Stored data entries:
## Start

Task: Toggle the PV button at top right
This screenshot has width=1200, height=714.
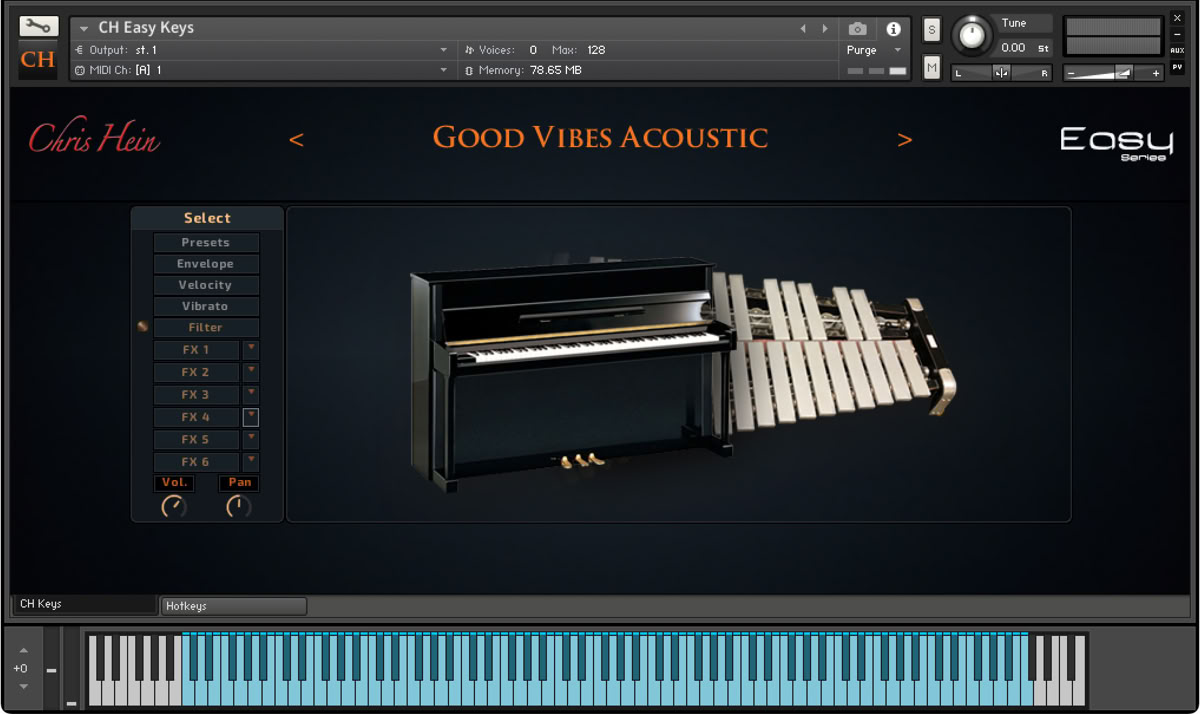Action: pyautogui.click(x=1177, y=67)
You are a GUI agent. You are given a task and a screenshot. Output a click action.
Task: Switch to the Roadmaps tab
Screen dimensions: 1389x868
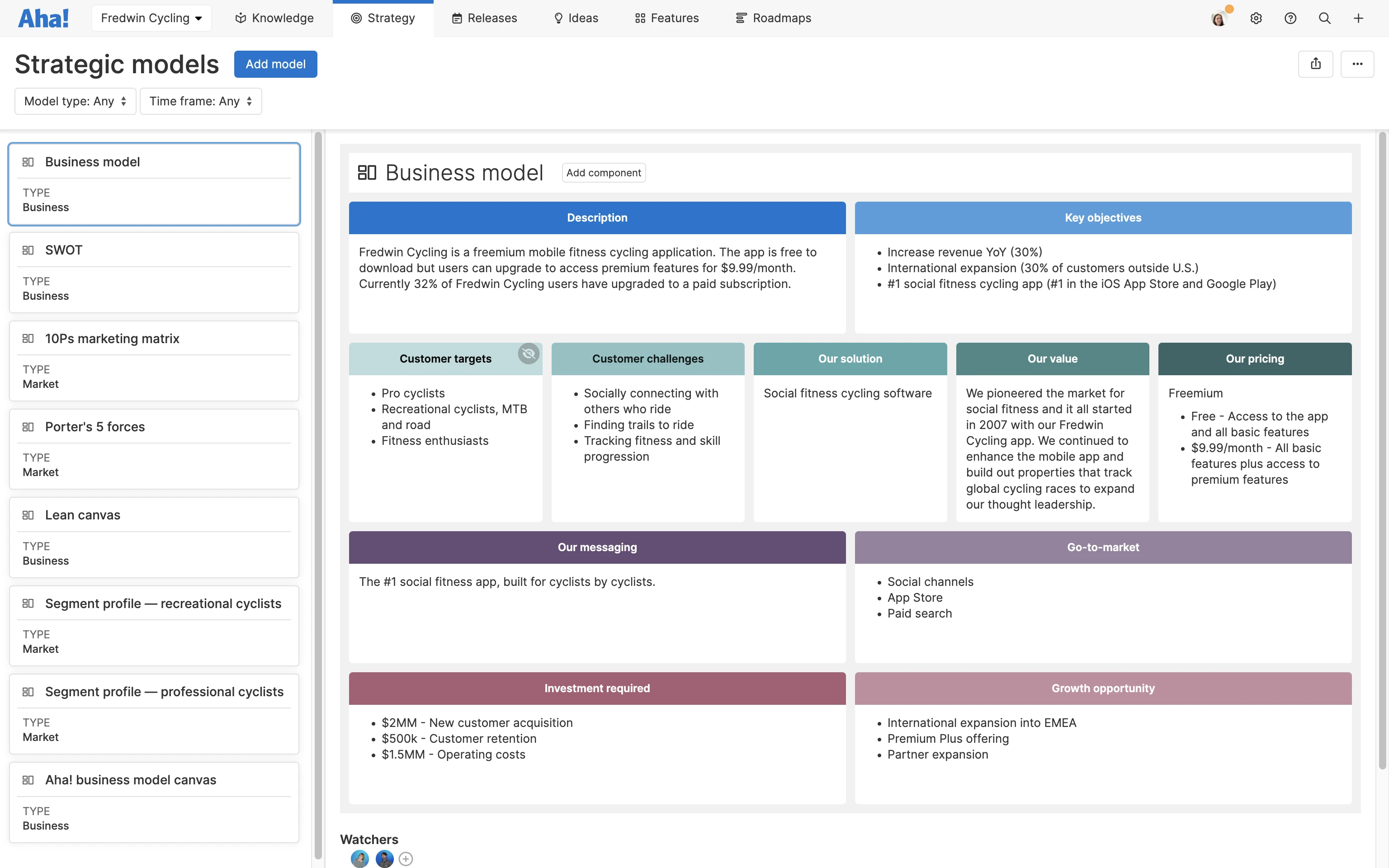point(773,19)
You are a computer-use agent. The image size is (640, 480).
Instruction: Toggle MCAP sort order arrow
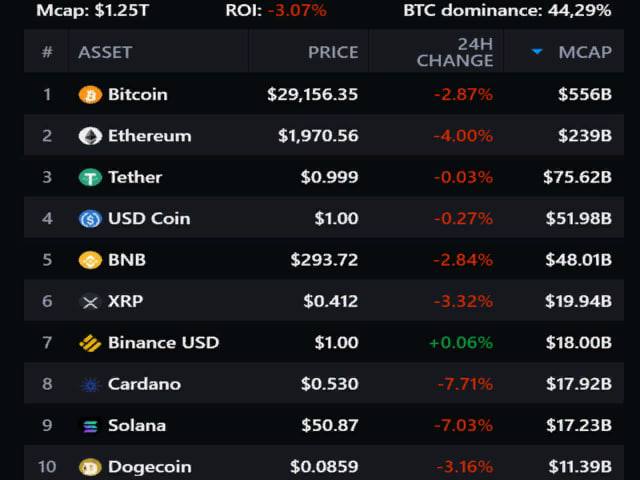[x=537, y=52]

## End

# OBJECTIVE:
Reproduce every line of the items above, requests included, increasing each coordinate in the answers by 44. Leave the pictures out of your answer.

# ANSWER TO THE EXERCISE:
Task: Toggle the PV button at top right
This screenshot has width=1200, height=714.
Action: pyautogui.click(x=1221, y=111)
You are a GUI agent. You are given a task and a screenshot. Output a click action.
Task: Switch to the Roadmaps tab
Screen dimensions: 1389x868
point(817,63)
You are a computer-use agent. The image size is (640, 480).
Instruction: Toggle MCAP sort order arrow
[x=581, y=96]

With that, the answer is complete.